South African politician

Mxolisi Siyonzana is a South African politician who served as the Executive Mayor of the Mangaung Metropolitan Municipality in the Free State Province from 16 August 2021 until 6 March 2023. He replaced Olly Mlamleli, who was removed in a motion of no confidence back in August 2020. Siyonzana is a member of the African National Congress and the former speaker of the metropolitan municipality. He has been described as an ally of former Free State premier and current suspended ANC Secretary-General Ace Magashule.

==Removal from office==
On 2 November 2022, the interim Mangaung ANC Regional Executive Committee "recalled" Siyonzana over serious allegations of financial mismanagement, poor governance and lack of service delivery. The interim ANC Provincial Executive Committee soon followed suit with wanting Siyonzana to be removed as mayor.
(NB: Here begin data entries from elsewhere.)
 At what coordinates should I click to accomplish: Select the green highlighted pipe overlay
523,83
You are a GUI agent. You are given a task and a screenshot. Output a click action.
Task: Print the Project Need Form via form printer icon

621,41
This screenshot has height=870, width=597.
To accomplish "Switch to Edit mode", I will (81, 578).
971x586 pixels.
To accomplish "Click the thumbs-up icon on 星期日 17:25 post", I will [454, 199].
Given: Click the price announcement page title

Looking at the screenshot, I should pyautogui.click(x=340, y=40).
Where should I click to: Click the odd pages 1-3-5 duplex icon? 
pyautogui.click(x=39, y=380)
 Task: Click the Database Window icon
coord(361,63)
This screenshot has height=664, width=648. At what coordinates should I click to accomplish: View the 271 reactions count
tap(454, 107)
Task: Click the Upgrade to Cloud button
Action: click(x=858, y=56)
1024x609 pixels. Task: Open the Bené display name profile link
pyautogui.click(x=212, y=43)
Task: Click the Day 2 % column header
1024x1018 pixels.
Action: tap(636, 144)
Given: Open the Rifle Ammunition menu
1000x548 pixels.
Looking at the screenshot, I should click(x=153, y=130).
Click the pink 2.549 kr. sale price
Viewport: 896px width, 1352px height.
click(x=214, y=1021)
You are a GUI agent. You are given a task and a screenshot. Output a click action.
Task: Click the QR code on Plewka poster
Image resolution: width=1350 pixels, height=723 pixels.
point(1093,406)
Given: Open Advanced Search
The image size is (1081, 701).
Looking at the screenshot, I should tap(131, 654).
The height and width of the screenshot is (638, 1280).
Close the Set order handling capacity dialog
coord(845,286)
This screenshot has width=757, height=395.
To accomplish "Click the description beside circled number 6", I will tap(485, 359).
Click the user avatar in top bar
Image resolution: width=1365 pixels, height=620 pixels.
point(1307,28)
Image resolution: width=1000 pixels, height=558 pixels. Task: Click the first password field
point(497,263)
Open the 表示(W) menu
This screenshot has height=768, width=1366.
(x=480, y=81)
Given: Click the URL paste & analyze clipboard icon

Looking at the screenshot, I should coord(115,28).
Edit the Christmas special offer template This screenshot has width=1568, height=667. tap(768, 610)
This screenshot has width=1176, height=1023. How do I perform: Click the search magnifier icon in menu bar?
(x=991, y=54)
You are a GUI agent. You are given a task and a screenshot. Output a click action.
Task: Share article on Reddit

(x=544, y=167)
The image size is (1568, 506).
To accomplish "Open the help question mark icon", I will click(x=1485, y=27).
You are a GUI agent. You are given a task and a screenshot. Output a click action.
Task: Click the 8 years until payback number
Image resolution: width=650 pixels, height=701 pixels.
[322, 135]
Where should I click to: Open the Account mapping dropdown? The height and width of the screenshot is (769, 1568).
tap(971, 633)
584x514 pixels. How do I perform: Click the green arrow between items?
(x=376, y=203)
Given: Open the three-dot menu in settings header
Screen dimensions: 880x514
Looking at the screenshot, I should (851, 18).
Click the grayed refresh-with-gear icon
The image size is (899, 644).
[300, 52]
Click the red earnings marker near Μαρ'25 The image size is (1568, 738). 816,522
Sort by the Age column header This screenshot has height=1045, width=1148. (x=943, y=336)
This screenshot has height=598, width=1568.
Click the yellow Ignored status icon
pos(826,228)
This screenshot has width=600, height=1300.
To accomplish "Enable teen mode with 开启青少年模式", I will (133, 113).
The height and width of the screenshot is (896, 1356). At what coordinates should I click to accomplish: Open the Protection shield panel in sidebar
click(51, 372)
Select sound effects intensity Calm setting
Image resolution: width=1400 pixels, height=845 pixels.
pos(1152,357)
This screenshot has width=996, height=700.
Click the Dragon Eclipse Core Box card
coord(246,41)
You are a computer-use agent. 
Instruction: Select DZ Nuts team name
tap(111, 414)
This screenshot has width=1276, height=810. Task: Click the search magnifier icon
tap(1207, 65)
While speaking at the ANC Youth League Peter Mokaba Memorial Lecture in January 2023, newly elected ANC Secretary-General Fikile Mbalula criticised Siyonzana, accusing him of "sleeping on the job". Siyonzana resigned from office on 6 March 2023 after the National Executive Committee of the African National Congress selected Gregory Nthatisi to replace him.